EXCERPT:
Friday, February 26, 2010

For Fred


Maybe you already know Frederick Busch as a reader. He was prolific: 25 books, many literary awards, well-connected, well-reviewed. He was also my teacher at Colgate, starting there the same year we did. He was 25 in 1966, his novels and story collections ahead of him. So he led the way both by wisdom and by example. And he and his wife Judy became family. We babysat for them as students. Afterwards, we kept in touch, writing, getting together at class reunions, or when Fred was on a book tour, and once, in 2003, about ten of us for dinner in New York.

Last Tuesday marked four years since Fred died of a heart attack in New York, age 64. Four years used to be a considerable chunk of time. All of high school. All of college. Now it's just the recent past. I remember we were buying a car that week, and how sad and heavy it was to go through the minutiae of life. Somehow we accommodated ourselves to that impossible news, and then not quite a year later to the news of Judy's death from a brain tumor.

EXTRACTED RECORDS:
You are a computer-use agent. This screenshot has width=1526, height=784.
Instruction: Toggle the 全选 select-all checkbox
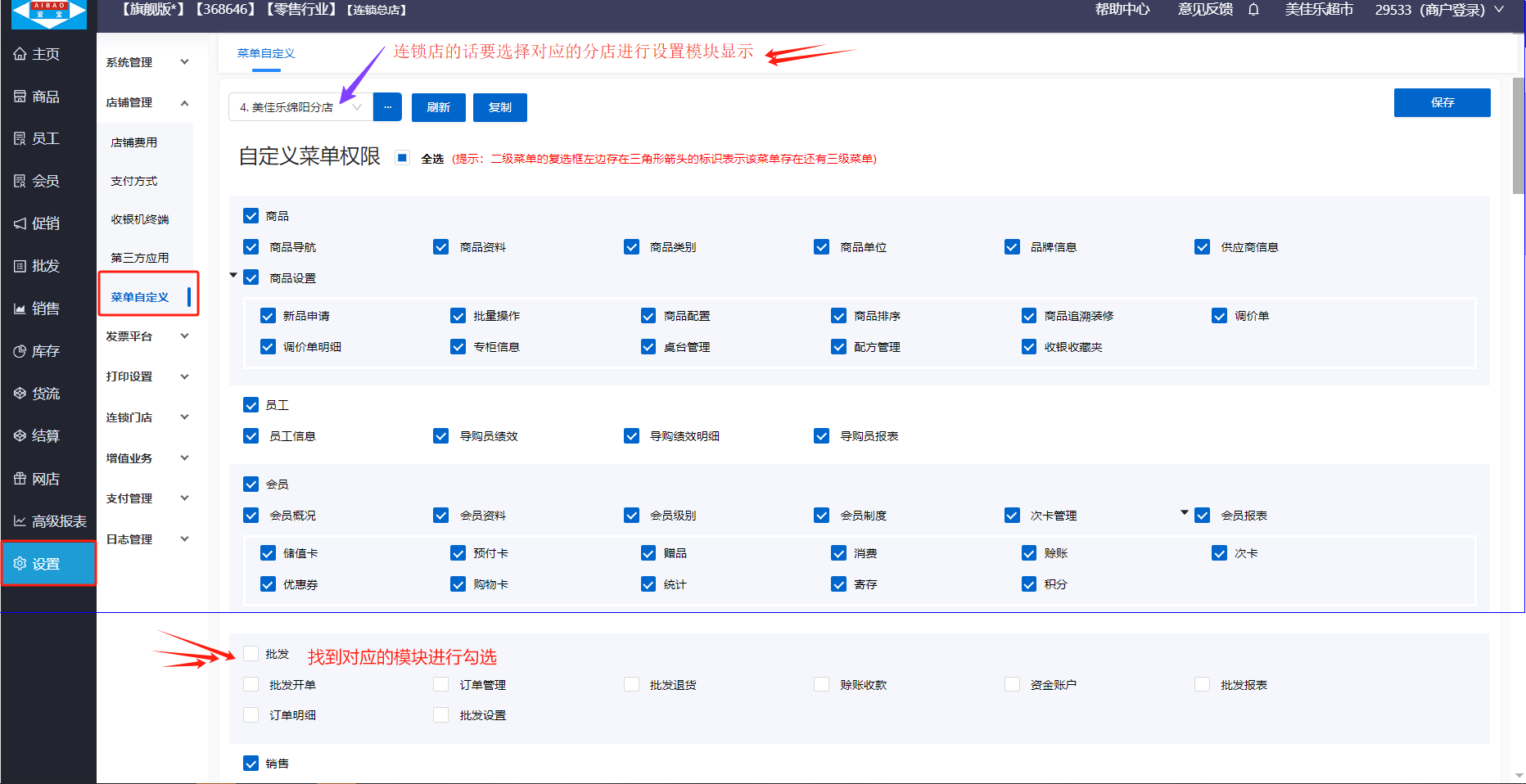pyautogui.click(x=402, y=158)
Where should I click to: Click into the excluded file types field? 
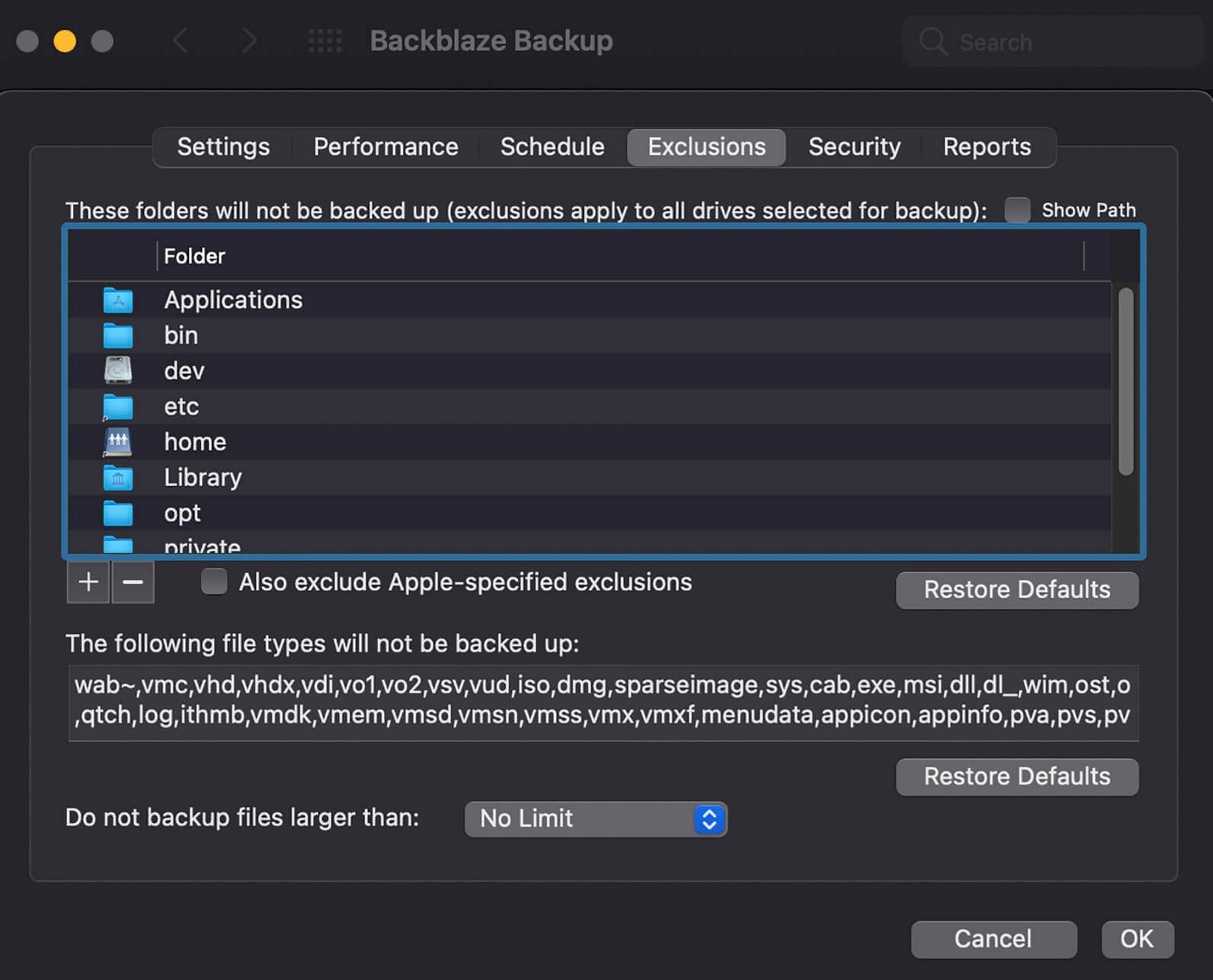pos(602,701)
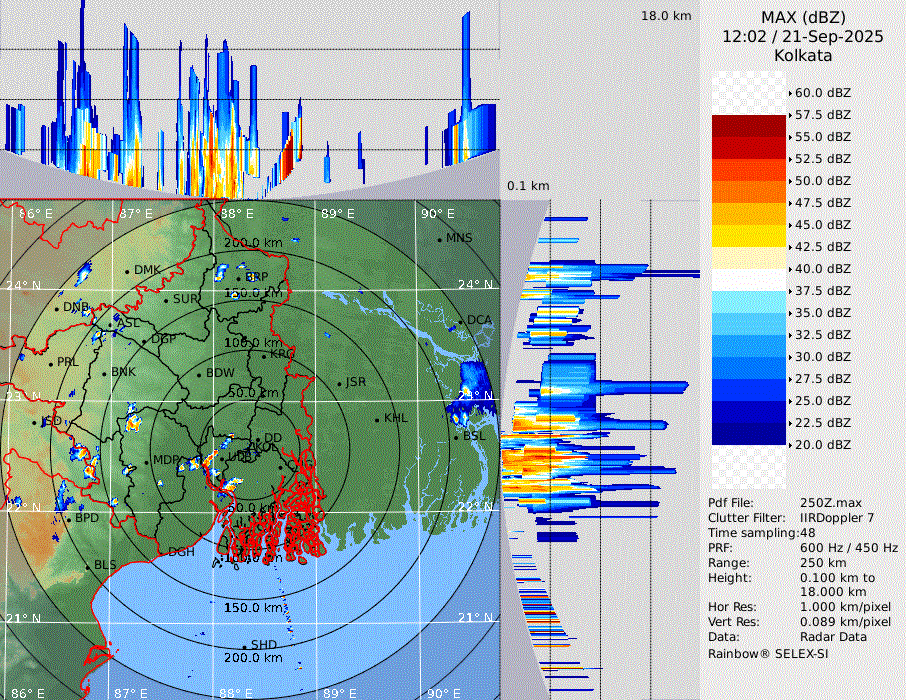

EXPLORE THE MATERIAL:
- a) According to the post about Frederick Busch, how old was he when he died?
- b) Say whether each statement agrees with the post about Frederick Busch, answering yes or no and quoting the deciding words: (i) Busch began teaching at Colgate in the same year the writer started there. (ii) Judy died before Fred. (iii) Busch published 25 books.
- c) From the post about Frederick Busch, extract the passage starting at "Last Tuesday marked" and ending at "a brain tumor.".

SOLUTIONS TO THE TASKS:
- a) He was 64 when he died of a heart attack in New York.

- b)
(i) Yes: "starting there the same year we did."
(ii) No: "then not quite a year later to the news of Judy's death from a brain tumor."
(iii) Yes: "He was prolific: 25 books."

- c)
Last Tuesday marked four years since Fred died of a heart attack in New York, age 64. Four years used to be a considerable chunk of time. All of high school. All of college. Now it's just the recent past. I remember we were buying a car that week, and how sad and heavy it was to go through the minutiae of life. Somehow we accommodated ourselves to that impossible news, and then not quite a year later to the news of Judy's death from a brain tumor.